> _Material for this exercise_:

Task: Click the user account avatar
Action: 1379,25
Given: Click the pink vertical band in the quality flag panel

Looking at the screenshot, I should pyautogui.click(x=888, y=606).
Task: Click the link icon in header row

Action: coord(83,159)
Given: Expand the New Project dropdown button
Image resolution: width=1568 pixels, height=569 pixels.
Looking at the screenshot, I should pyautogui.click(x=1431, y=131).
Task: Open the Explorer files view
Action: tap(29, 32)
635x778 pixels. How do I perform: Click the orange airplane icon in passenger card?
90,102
==
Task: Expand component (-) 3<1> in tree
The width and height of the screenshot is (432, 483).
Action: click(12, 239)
--
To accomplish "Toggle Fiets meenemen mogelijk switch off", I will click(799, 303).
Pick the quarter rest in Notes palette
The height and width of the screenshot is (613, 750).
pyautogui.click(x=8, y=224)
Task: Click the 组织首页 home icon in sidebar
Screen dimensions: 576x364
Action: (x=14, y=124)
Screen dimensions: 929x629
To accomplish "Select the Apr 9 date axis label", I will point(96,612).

> _Instructions to follow_: Go through the lines above and count those with the string "Expand". Reply with the count and nothing more.

> _Solved exercise_: 2